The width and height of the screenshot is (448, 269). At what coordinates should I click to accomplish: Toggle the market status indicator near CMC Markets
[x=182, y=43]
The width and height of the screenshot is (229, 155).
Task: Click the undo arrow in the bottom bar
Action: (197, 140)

• **WHAT IS ASKED**: Reproduce each of the items above verbatim, without any alteration.

• **CORRECT OUTPUT**:
The width and height of the screenshot is (448, 269). At what coordinates should I click to accomplish: Toggle the market status indicator near CMC Markets
[x=182, y=43]
The width and height of the screenshot is (229, 155).
Task: Click the undo arrow in the bottom bar
Action: (197, 140)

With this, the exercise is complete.